I was born in 1969 in Eugene, Oregon, and grew up on a farm south of town surrounded by big Douglas Fir trees. My parents still live there.
My idyllic life of horseback riding, building forts and messing
around in the creek was darkened only by daily mandolin practice. Music, especially old-time, has been a part of my life since the beginning.
In 1992, after earning a Bachelor of Arts Degree in Philosophy from Oberlin College, in Ohio, LauraRose and I moved back to my hometown where I started my own business doing residential carpentry.
I have always worked. As a kid it was either on our farm, or helping out a neighbor with chores or a fence. During college I worked for the campus food service sytem, painted houses, dug ditches and cleaned fish tanks. I illustrated the Stages of Embryonic Development of the Zebrafish for Charles Kimmel (my father and professor of Developmetal Biology at the University of Oregon), which is still used by researchers today.

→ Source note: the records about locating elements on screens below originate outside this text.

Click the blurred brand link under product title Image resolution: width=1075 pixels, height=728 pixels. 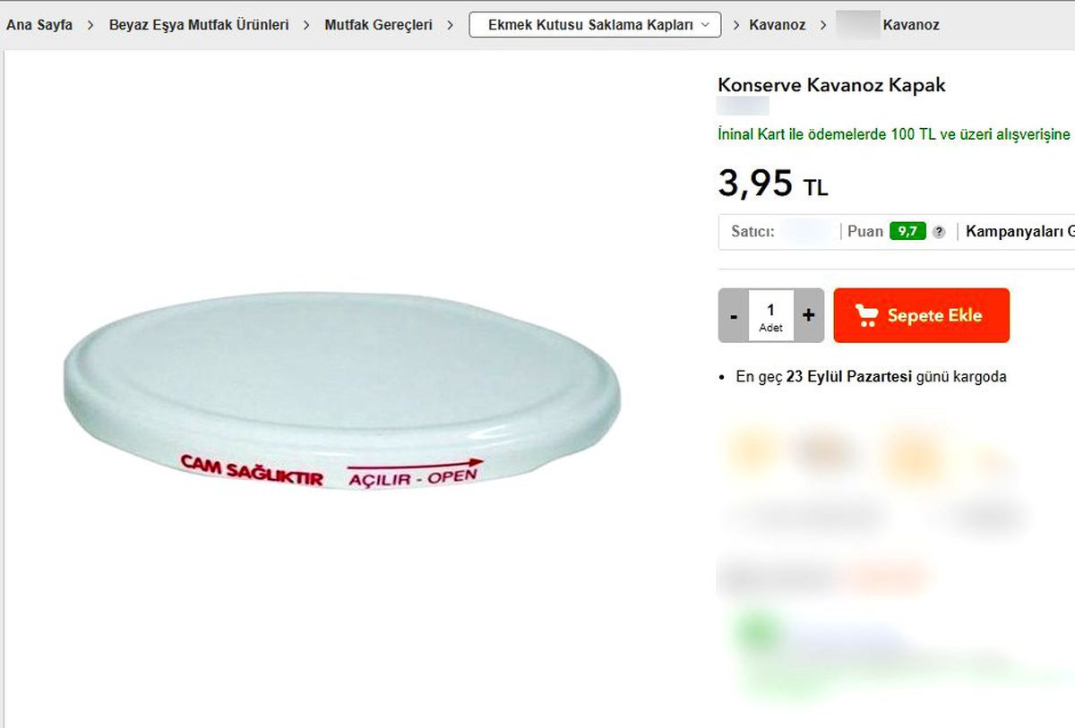(743, 107)
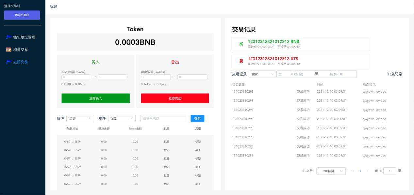Select 钱包地址管理 menu item
The height and width of the screenshot is (195, 414).
click(24, 37)
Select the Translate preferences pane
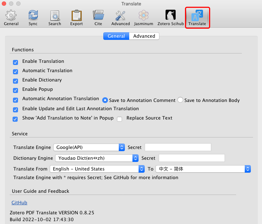Screen dimensions: 262x224 point(197,18)
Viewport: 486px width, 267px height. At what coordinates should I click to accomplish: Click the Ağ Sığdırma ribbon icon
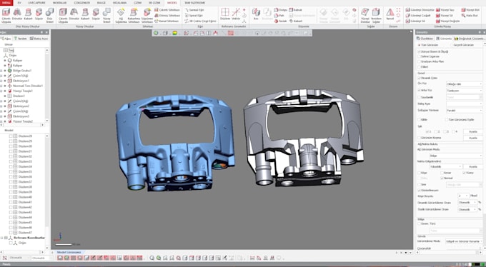121,15
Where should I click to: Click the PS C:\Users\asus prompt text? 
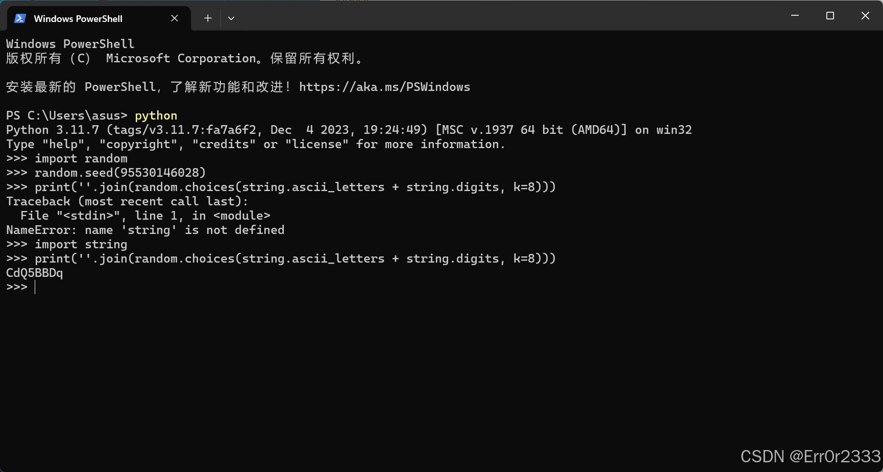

By 1996 I was working as a general contractor with some of the best trade folks in the country. I did many jobs--both remodels and new construction-- featuring salvaged materials. Building led to design and consultation, as well as cabinetry and furniture work. I still occasionally get involved with construction of projects for our tiny universe. We built Rose Cottage in 2013 as a story-book like fiber arts studio for LauraRose, and I just re-roofed the shop in May, 2020.
On a lark, in 2006, I decided to build a bass violin for myself. By January 2007 I had a really good sounding bass. Some extra wood and a desire to do a bit better led to the next one, and the next. Now I am working through the 60s. Six have received awards for their exceptional tone. I have also built 5 'cellos and a fiddle, a dozen or more banjos for my old-timey music friends, and a few guitars based on a 1928 O-21 Martin which I got a good deal on from my Uncle Dick Kimmel a few years back. Recently I was comissioned to buid and Arched-top-guitar-bodied-octave-mandolin for a family friend. So, I built my-self one as well, while I wsa at it. What fun!
I build the basses full time in what is now an enormous shop in my back yard. In March 2023 we moved in order to be closer to my folks, in a quieter area and to have a larger, more efficient shop. Being able to work at home and using so much salvaged and US produced material is a real joy.
I play a bass of my own, #2, named Betty, around town in a 5 piece old-jazz/old-pop/old-time/occasional rock/originals project called BakeClub,complete with drums and keys .
Growing up in the Pacific Northwest means I was surrounded by natural beauty from the Pacific Coast to the giant trees of the Cascade Range, as well as a bunch of old hippies and beatniks. One of the things that bothered me about construction was the intense resource use. Building basses gives me a chance to treat each piece of wood as the precious commodity that it is. Though I do still create huge piles of chips that end up on our garden beds.
One of the hippies was potter and environmental activist Lynn Bowers who lived across the road from my parents until her untimely death in 2018. I studied ceramics with her for several years after college. Lynn's understanding of line, form /function, and production/art rooted in the Bauhaus tradition, has been invaluable for every endeavor to which I put my hands.
Meeting LauraRose got me interested in historic preservation, as she grew up in an early 19th Century stone farmhouse in south-western Pennsylvania, Both she and her parents are big restoration buffs as a consequence. When we decided to buy a home in 1996, we were overjoyed to find a small historic home in The East Skinner Butte Historic District which is the heart of the original plat of downtown Eugene. It is only a few blocks from the (also historic) train station, the river and Alton Baker Park, which is a huge, rambling thing of a park. Balancing historic traditions with modern needs is at the core of my aesthetic in both architectural and double bass design
However , we have now outgrown that site and have moved farther out into the countryside, where we have room for the dog to romp and a shop that is much easier to work in. Our new house was built in 1989--the year that LauraRose and I started dating at Oberlin--so it isn't OLD exactly but it certainly is vintage!
I am very grateful for the huge support, input, and positive recognition that luthiers, bassists, my family, friends and community have given me. Of course, I couldn't have done any of it without the seemingly endless encouragement of my trusted side-kick, best friend, beloved wife, and Director of I.T., Communications and Marketing for Seth Kimmel Bass: LauraRose Hisrich.